▸ **Page excerpt**
A new survey took a premise that is casually accepted by the university sector - that conservatives' trust in science has eroded - and goes beyond the usual claim that trust has eroded because American conservatives are less scientific.
Trust in science has eroded among conservatives...but it has also eroded among progressives. Only a narrow band of self-identifying liberals maintains the same level of confidence in science as they did 40 years ago. And 40 years ago conservatives had the most trust of all.(1)
Not so today. While the humanities had been co-opted by political liberalism starting after World War II it was only in the 1970s that they began to outpace political conservatives in the science buildings. By the 1990s the shift was clear and today only 6 percent of fields like biology have diversity when it comes to political beliefs.(2)
The left-right divide exists in trust in science because the left-right divide is openly expressed by scientists
But when it comes to trust in science it is important to look at it the way you should hazard versus risk in chemicals, or absolutely versus relative risk swimming in the ocean. Though conservatives trust in academic science less than liberals, American trust in science is not bad, it's excellent. A recent survey found that 86 percent of people had a reasonable amount of trust in scientists while at the high end 15 percent of Democrats and 10 percent of Republicans have a "great deal" of confidence in science. It's only when you get into specific areas of science you find clear political divides that correspond to declines in trust - Republicans are more likely to distrust climate science and evolution while Democrats are more distrustful of food, energy and medical sciences.
So confidence exists in the public but it is not there among politicians. In America to some extent, but certainly in Europe, as scientists have insisted they need to be more political, the gap between policymaking and evidence has widened. Republican legislators are going to assume the worst about the motivations of climate scientists just like the left in Europe does about food and chemicals. Their reasoning is not awful; why trust experts on Brexit or climate change when so many academics promote environmental groups whose beliefs are not grounded in science?

▸ **What you are asked to do**
In the piece on trust in science, why does the writer call the reasoning of politicians who distrust experts "not awful"? Answer in one to three sentences. The material after this point comes from a separate source.

▸ **Data extract**
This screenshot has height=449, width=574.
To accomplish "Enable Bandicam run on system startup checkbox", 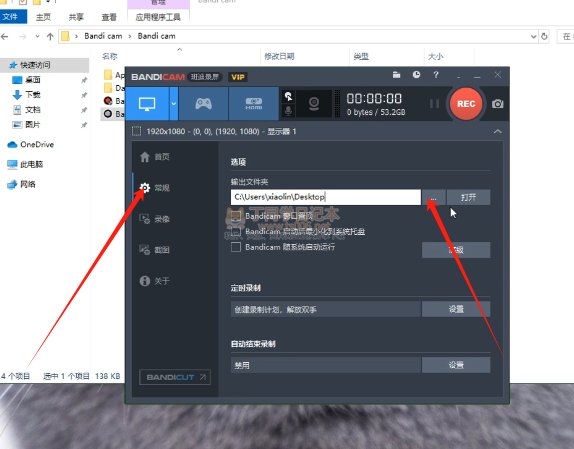I will click(x=236, y=247).

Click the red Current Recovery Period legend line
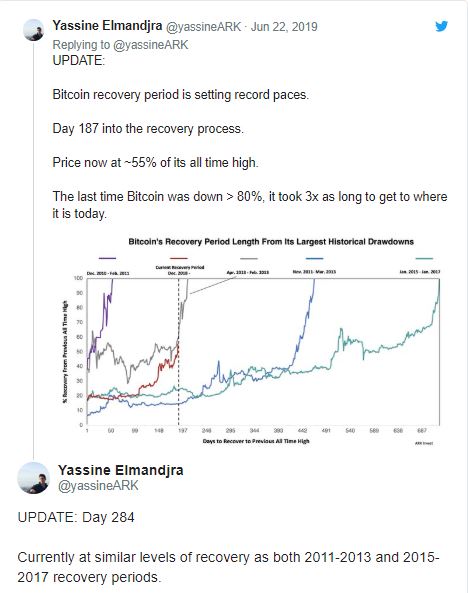(x=179, y=258)
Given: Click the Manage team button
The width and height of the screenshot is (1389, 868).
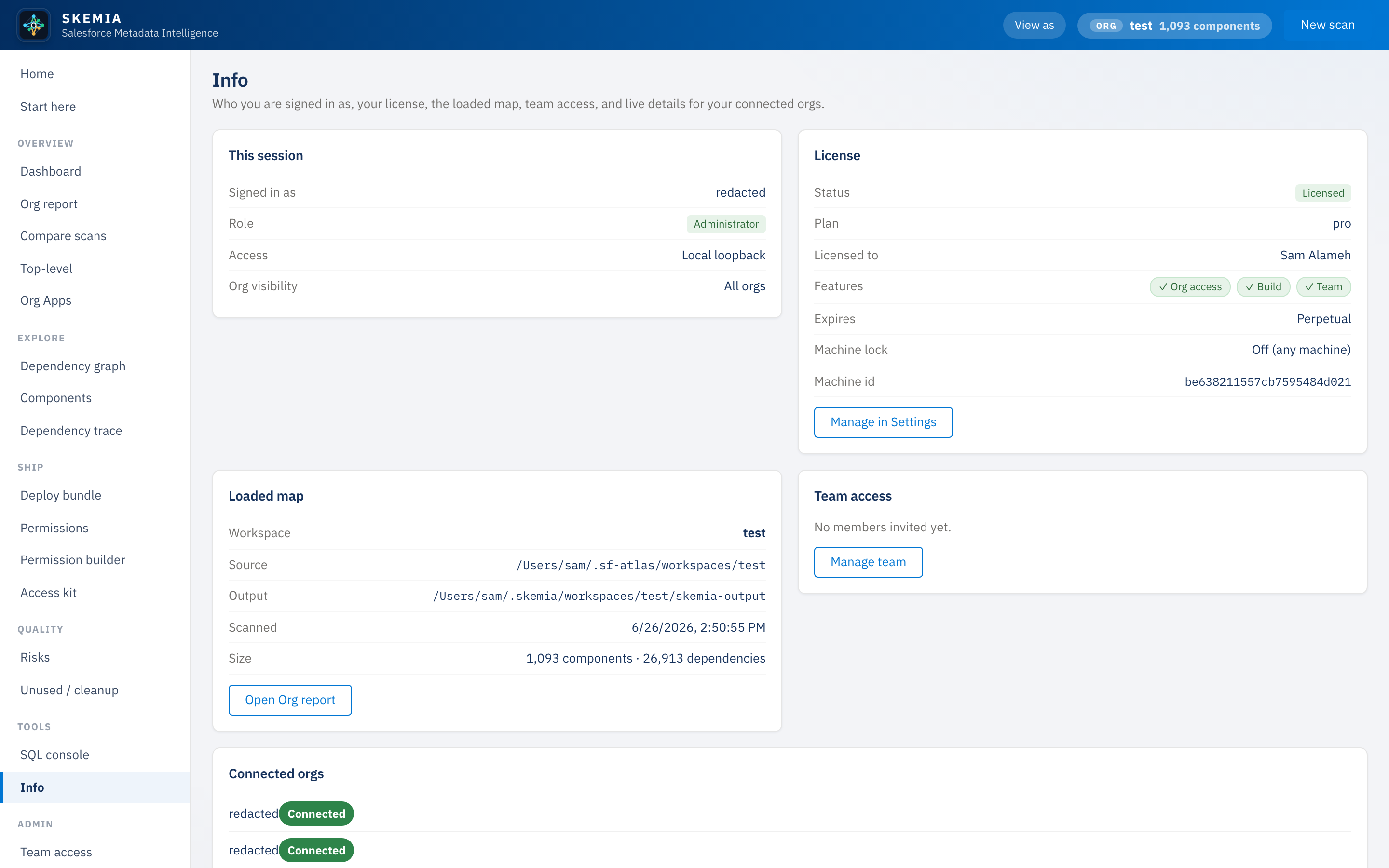Looking at the screenshot, I should tap(868, 562).
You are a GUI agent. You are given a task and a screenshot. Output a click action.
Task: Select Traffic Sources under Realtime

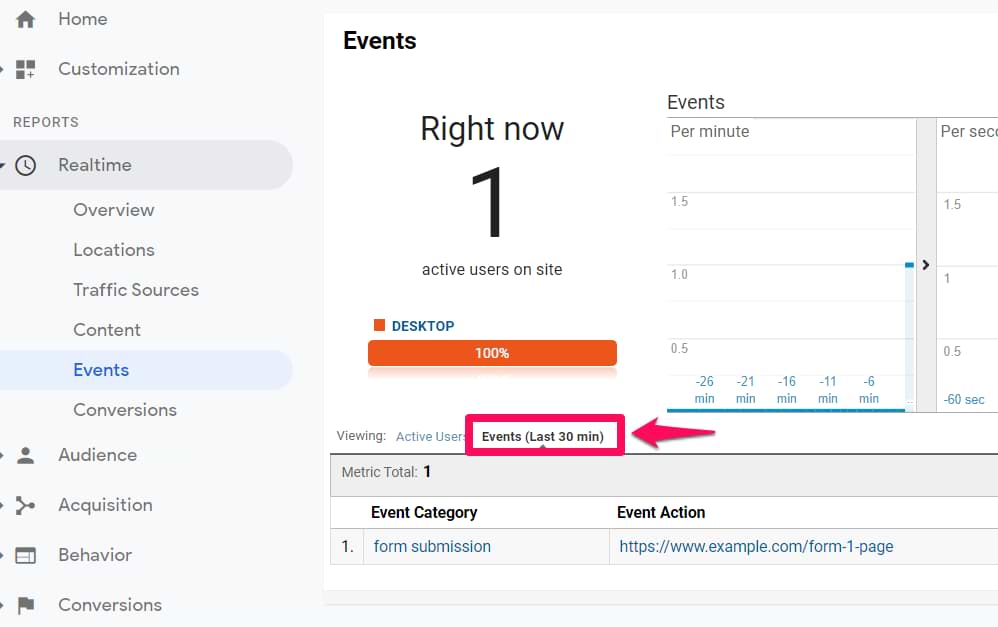pos(135,290)
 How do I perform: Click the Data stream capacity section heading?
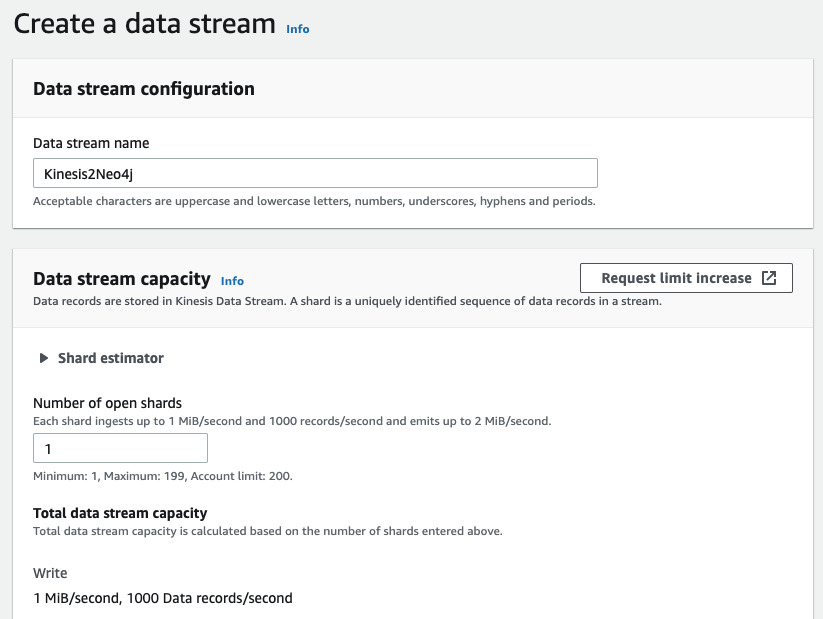click(x=122, y=278)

▸ **Task solution**
The writer says it is hard to see why anyone should trust experts on Brexit or climate change when so many academics promote environmental groups whose beliefs are not grounded in science.